DATA FOR REVIEW START

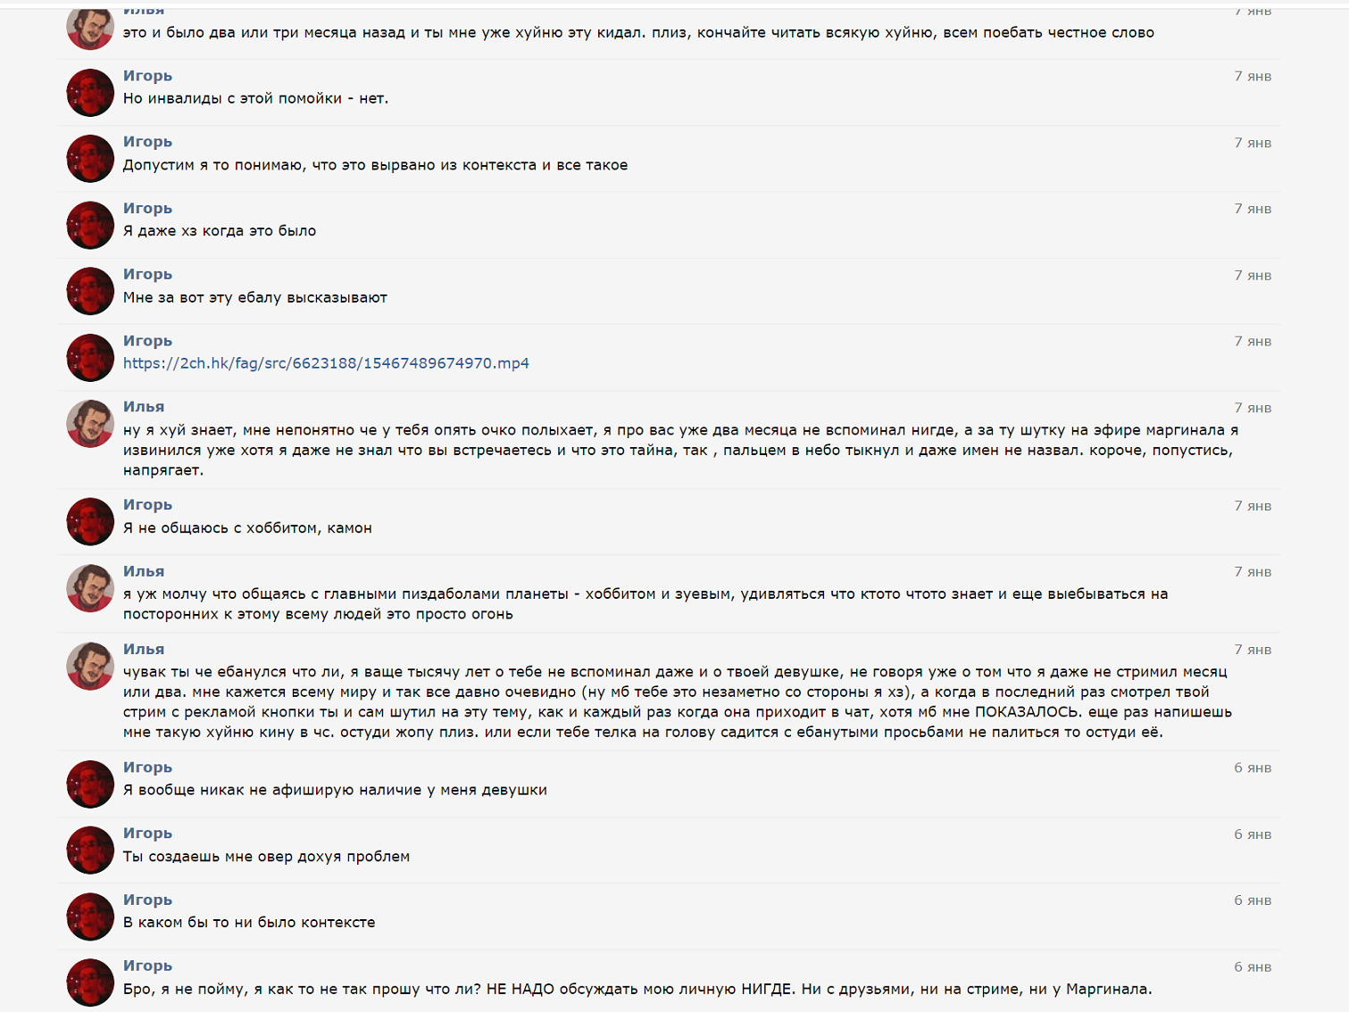Click the '7 янв' timestamp of 'Я не общаюсь' message

1253,506
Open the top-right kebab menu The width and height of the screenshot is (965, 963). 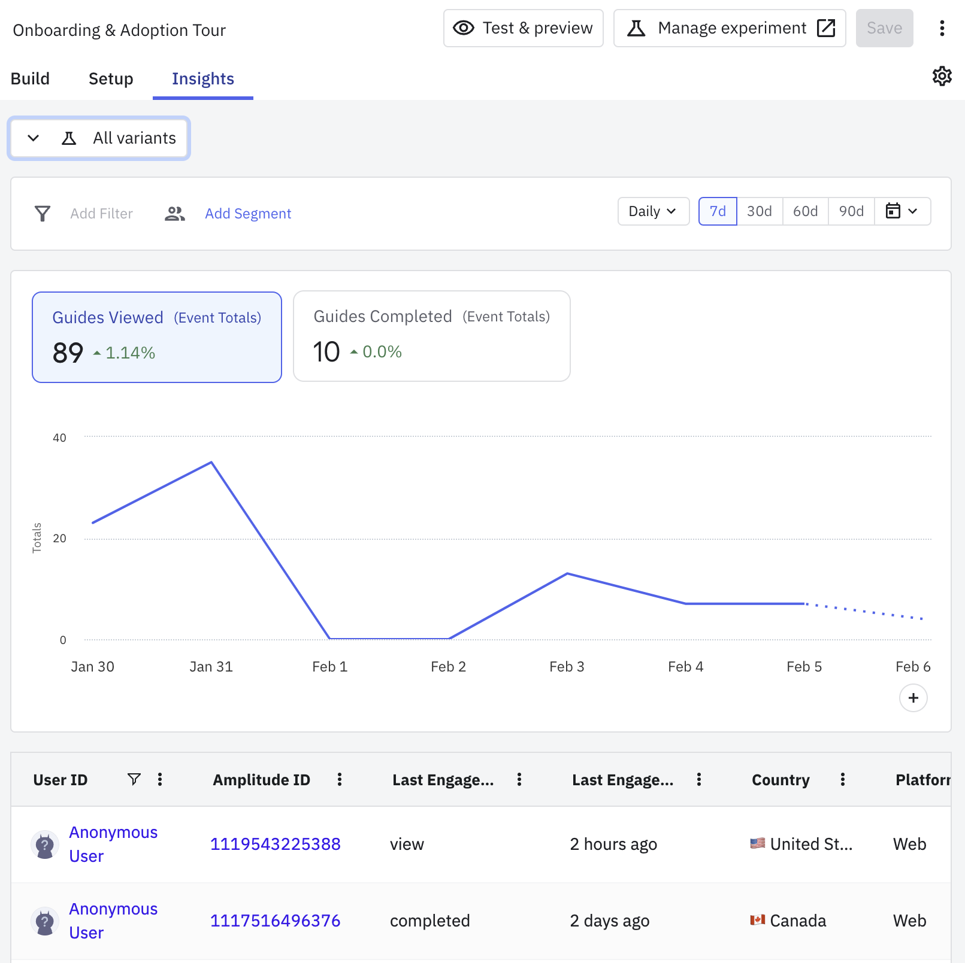point(942,28)
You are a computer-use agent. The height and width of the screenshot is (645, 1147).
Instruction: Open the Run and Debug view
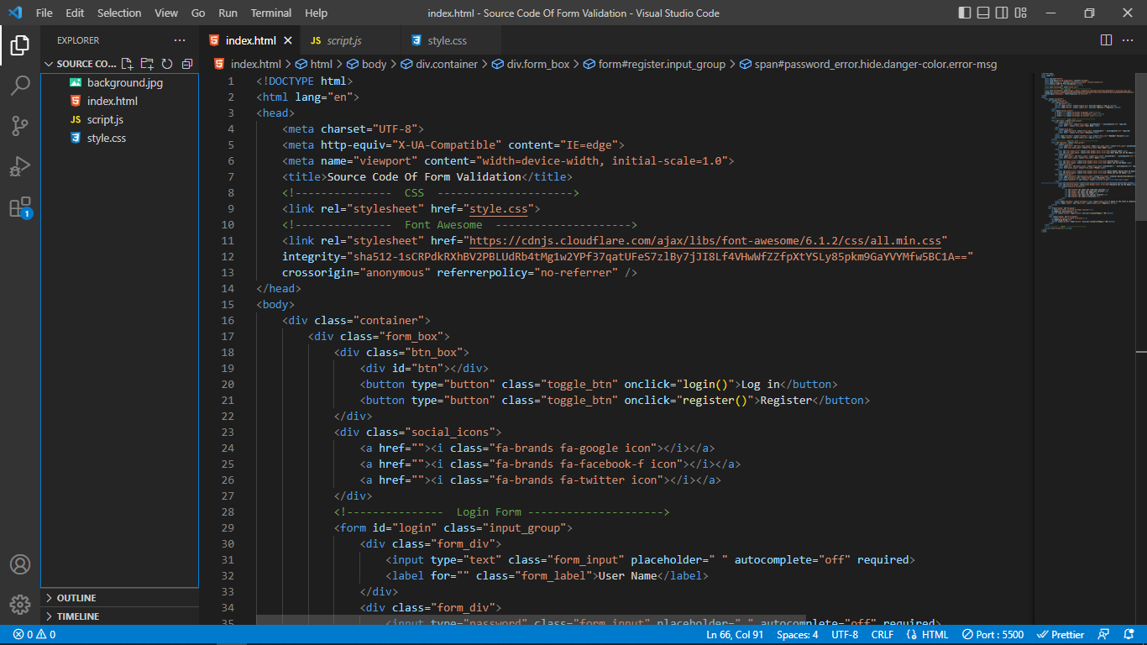[20, 166]
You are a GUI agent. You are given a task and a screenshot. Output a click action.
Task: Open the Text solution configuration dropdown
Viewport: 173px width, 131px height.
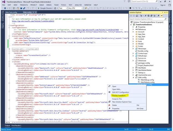(x=66, y=8)
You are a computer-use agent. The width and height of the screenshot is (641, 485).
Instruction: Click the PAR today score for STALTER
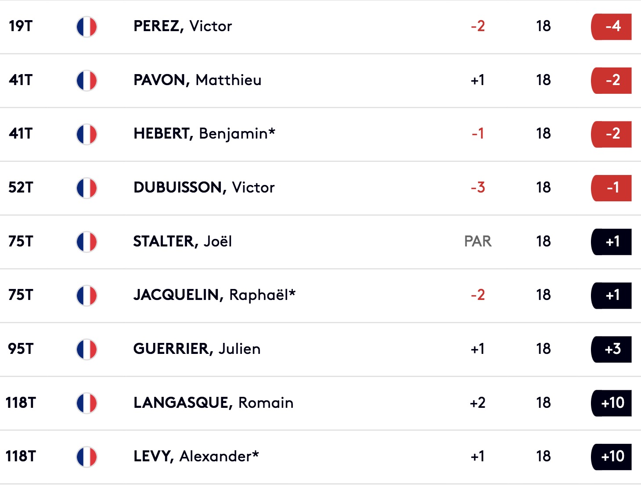coord(478,241)
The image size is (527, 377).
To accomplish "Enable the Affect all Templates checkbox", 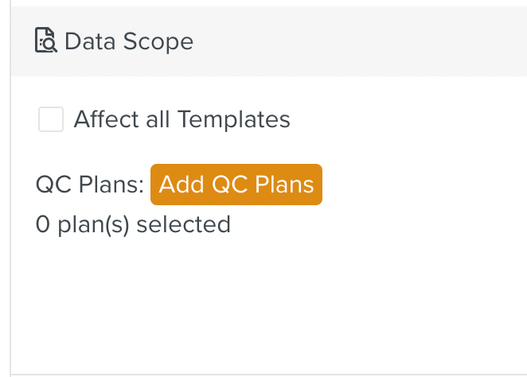I will (51, 120).
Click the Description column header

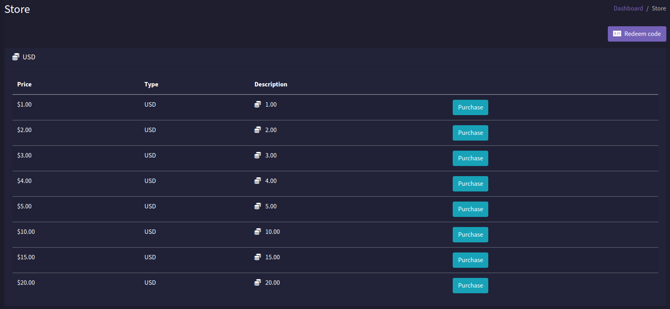pos(271,84)
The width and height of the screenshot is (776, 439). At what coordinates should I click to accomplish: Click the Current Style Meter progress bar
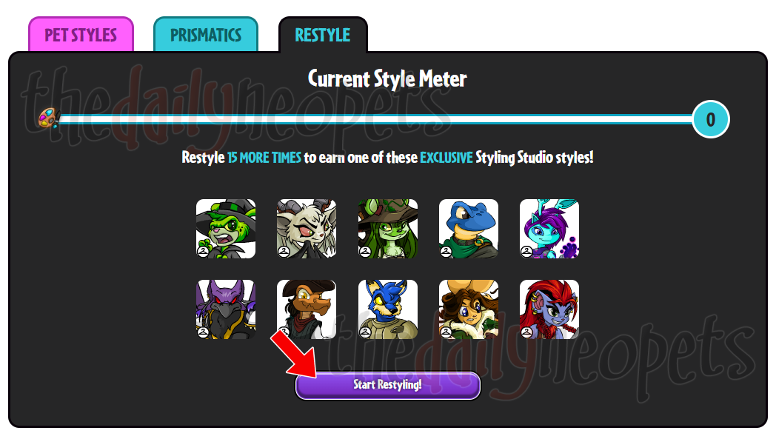coord(376,119)
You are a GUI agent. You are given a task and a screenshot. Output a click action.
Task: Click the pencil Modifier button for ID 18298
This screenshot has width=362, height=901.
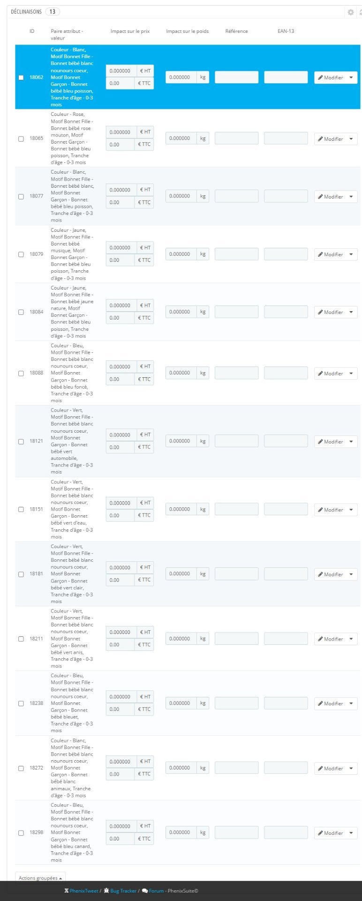[330, 833]
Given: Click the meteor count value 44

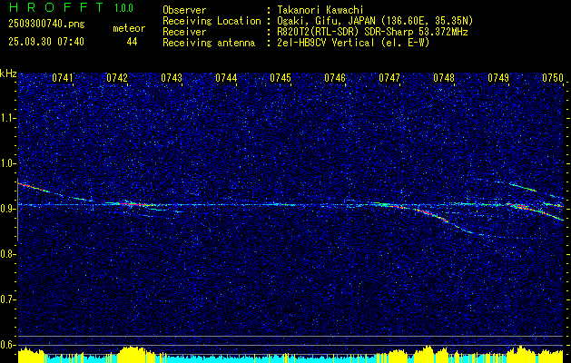Looking at the screenshot, I should tap(133, 42).
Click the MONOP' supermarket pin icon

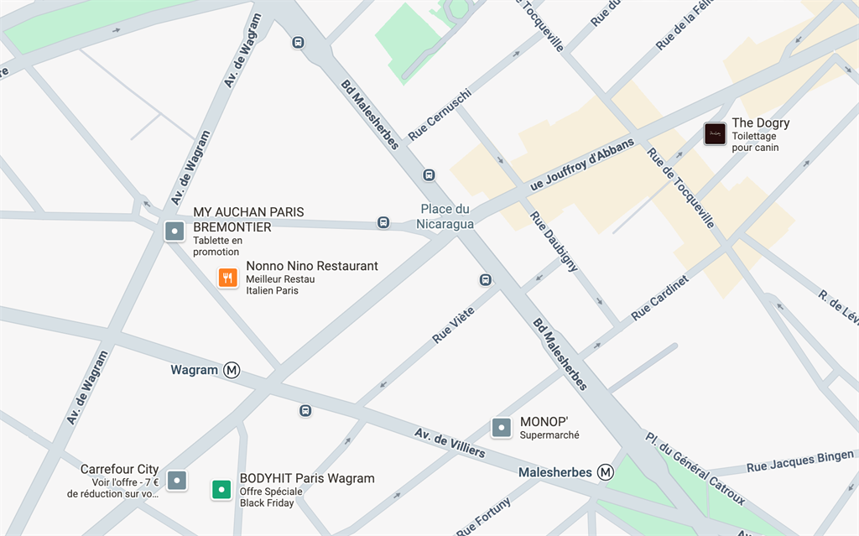502,428
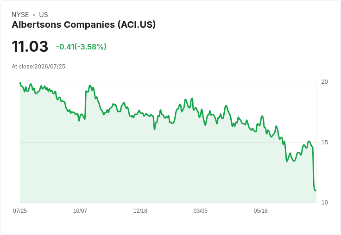Click the October price spike peak on the chart
Viewport: 341px width, 235px height.
click(90, 86)
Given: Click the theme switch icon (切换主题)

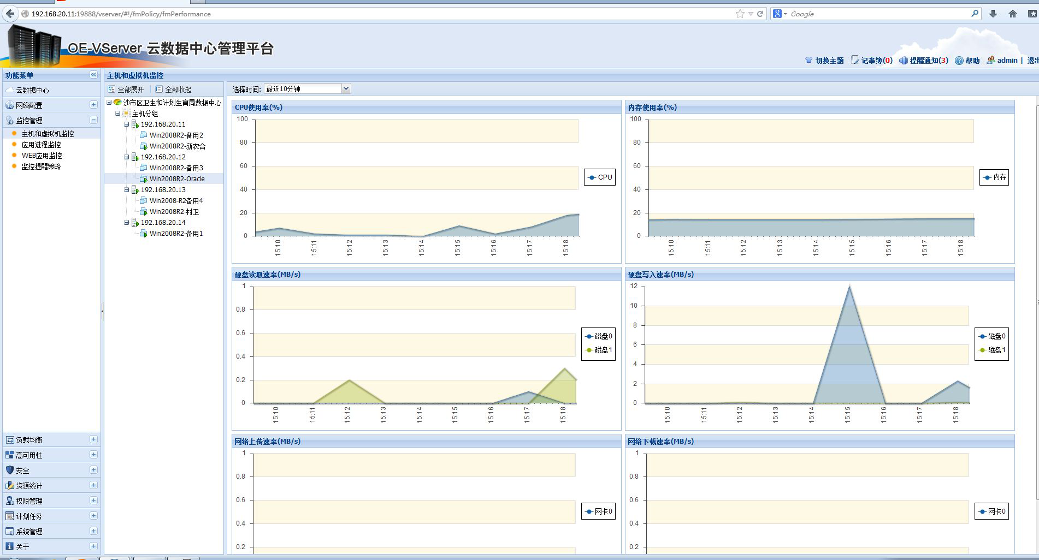Looking at the screenshot, I should click(x=808, y=61).
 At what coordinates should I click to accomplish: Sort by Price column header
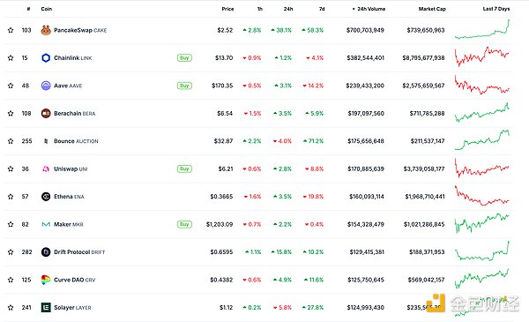pos(227,9)
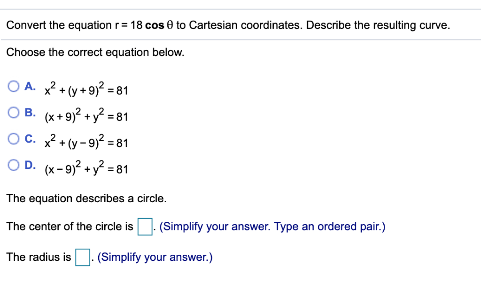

DATA FOR REVIEW END

▶ _WHAT TO WORK ON_
Output exactly, and only, the lines running from the line containing "Given: Click the theme switch icon (切换主题)" to the last line of the entries above, omitting the pictures.

▶ _SOLUTION_
Given: Click the theme switch icon (切换主题)

Looking at the screenshot, I should click(x=808, y=61).
 At what coordinates should I click to accomplish: Sort by Price column header
pos(227,9)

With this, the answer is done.